November 19, 2007 By: kch Category: Training Plans 5 Comments →

Today I started training for my next half marathon, which I think is going to be either the Platte River Half Marathon (probably in early April, although there’s no date listed on the website yet) or the Colfax Half Marathon on May 18, 2008.

For the past couple of years, I’ve been following the FIRST training plan, but this time, I’ve decided to shake things up a bit and follow the plan in Matt Fitzgerald’s most recent book, Brain Training For Runners.

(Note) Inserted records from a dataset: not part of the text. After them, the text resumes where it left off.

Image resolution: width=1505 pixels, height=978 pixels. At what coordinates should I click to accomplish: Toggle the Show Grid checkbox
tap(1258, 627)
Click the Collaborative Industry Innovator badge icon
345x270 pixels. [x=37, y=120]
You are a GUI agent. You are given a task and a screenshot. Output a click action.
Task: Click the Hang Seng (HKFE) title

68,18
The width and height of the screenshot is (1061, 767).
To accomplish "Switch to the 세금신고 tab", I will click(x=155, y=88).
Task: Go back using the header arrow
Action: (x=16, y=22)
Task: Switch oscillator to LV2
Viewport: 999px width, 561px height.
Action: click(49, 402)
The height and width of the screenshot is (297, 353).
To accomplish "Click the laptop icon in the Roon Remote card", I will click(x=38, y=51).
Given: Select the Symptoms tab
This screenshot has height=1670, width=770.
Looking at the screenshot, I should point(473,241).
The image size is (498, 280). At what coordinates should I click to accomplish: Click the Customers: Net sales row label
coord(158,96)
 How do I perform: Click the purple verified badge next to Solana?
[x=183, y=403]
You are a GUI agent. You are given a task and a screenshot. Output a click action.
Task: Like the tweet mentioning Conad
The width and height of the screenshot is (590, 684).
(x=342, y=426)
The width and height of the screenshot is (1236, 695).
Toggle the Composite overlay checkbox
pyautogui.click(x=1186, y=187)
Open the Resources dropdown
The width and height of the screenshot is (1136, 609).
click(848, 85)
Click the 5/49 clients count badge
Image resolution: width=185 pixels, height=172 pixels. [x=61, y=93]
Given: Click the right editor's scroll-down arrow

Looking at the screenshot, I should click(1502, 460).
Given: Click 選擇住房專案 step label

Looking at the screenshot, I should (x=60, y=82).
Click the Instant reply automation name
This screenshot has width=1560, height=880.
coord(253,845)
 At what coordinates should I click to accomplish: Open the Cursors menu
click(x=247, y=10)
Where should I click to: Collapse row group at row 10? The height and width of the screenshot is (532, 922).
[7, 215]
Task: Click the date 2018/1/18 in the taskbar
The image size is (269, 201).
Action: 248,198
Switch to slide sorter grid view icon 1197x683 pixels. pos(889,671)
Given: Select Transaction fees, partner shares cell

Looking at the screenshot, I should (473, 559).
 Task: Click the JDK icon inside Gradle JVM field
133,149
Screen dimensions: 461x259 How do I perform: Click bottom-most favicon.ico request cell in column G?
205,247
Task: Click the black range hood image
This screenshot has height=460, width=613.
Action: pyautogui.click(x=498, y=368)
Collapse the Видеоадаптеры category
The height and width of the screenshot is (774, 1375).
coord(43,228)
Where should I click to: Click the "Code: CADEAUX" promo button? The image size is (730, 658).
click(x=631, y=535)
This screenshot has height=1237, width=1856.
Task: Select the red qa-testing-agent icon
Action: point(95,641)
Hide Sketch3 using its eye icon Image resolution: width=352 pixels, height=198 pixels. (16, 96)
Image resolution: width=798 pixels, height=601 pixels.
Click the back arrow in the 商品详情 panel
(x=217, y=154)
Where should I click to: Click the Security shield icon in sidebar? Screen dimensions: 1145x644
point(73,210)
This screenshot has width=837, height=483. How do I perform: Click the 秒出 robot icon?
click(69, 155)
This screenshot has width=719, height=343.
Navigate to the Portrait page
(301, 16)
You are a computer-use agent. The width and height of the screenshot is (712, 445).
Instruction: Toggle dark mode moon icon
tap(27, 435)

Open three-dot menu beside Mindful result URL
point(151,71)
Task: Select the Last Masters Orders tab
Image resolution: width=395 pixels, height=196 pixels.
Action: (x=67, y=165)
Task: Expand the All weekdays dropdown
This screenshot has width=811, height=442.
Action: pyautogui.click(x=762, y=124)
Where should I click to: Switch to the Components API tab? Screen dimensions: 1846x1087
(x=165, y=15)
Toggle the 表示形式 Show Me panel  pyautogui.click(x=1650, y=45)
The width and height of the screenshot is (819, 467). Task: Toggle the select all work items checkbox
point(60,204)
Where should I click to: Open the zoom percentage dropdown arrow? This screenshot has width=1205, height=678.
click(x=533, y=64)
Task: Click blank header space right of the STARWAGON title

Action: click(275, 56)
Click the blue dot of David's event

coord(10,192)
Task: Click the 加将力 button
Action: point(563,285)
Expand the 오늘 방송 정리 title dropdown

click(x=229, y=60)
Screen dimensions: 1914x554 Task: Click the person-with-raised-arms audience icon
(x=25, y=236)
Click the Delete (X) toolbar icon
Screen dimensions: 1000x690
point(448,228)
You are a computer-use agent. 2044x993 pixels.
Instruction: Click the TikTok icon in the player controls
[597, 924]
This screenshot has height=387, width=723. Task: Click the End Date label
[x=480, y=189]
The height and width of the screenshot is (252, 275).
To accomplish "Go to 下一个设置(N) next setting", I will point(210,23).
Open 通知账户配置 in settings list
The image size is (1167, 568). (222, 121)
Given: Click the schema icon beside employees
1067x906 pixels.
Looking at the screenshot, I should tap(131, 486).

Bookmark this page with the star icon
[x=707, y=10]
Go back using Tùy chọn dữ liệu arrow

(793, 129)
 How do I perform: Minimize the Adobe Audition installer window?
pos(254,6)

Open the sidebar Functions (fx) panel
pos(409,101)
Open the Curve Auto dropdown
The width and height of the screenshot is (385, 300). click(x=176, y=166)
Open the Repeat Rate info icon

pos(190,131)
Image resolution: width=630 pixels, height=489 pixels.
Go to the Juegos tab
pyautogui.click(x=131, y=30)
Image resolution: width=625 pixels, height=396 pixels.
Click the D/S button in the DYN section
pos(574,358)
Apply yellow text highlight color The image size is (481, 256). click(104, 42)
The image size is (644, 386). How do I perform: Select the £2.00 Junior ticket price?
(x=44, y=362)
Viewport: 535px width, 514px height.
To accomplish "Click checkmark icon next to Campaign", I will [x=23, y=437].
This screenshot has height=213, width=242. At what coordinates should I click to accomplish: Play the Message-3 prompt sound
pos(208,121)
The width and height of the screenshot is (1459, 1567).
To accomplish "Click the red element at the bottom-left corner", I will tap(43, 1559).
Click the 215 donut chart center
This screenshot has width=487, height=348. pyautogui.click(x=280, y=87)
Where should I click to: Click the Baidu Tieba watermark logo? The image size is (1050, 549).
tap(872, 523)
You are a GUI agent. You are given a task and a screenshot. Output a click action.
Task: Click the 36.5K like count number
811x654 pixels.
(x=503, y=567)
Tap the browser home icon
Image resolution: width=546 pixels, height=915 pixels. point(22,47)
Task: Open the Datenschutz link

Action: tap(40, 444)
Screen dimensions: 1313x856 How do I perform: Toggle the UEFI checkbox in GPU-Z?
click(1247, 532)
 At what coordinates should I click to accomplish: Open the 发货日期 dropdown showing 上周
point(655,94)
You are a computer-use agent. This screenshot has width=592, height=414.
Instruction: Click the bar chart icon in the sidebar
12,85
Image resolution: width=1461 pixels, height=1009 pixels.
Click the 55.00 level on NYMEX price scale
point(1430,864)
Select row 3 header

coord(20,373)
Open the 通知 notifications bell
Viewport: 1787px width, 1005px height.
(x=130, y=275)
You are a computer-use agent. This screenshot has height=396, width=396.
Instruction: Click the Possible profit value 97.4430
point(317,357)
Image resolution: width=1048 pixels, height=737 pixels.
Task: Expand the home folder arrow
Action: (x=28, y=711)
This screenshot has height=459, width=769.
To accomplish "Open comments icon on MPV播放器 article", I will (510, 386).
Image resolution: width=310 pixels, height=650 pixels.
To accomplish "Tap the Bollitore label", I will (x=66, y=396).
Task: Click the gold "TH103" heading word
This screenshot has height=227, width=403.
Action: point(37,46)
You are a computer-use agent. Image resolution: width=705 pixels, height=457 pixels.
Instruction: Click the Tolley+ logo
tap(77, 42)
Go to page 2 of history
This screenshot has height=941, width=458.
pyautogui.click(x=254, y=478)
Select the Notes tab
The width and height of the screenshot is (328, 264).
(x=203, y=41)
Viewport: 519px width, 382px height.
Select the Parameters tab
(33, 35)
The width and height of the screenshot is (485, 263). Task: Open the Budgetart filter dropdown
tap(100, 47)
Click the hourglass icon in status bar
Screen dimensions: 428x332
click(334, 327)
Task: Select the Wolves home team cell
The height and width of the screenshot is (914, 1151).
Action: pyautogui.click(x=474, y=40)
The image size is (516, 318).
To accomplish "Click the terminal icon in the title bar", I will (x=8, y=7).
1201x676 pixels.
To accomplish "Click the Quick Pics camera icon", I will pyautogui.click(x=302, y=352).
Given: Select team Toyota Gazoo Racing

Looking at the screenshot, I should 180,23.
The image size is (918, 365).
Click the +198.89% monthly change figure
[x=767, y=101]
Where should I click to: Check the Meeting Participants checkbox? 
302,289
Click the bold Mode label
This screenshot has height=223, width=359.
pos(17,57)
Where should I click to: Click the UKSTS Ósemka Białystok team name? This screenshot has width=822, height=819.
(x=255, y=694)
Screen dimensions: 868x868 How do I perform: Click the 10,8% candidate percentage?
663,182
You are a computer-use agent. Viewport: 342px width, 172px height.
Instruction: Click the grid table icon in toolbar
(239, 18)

The book features 3 different half marathon training plans - Level 1, 2, and 3. I’m going to follow the level 2 plan, which calls for 5-6 runs per week and long runs up to a maximum of 14 miles. All of the plans are 20 weeks long, separated into 4 phases: base training for 6 weeks, a ‘build 1′ phase lasting 4 weeks, a ‘build 2′ phase lasting 4 weeks, and a 6 week ‘peak’ phase, the last week of which is a taper week.

There are a lot of similarities between the FIRST plan and the Brain Training For Runners plan - both call for 3 key workouts a week, and both emphasize training at specific paces. However, Brain Training For Runners calls for quite a bit more total distance per week.

The Brain Training For Runners plan also suggest that you focus on a different proprioceptive cue each week to help you improve your form. My cue this week is “falling forward” which is supposed to help prevent overstriding and give you the feeling that gravity is pulling you forward. The program also includes suggested core training, power training, and flexibility exercises.

I’m really looking forward to trying out this new plan - I’m hoping the extra mileage and the power training workouts - neither of which of done enough of in the past - will help me get a PR in my next race. Stay tuned in the coming weeks and I talk about how the new plan is going for me.

So, what are your plans for training through the winter and for your next race?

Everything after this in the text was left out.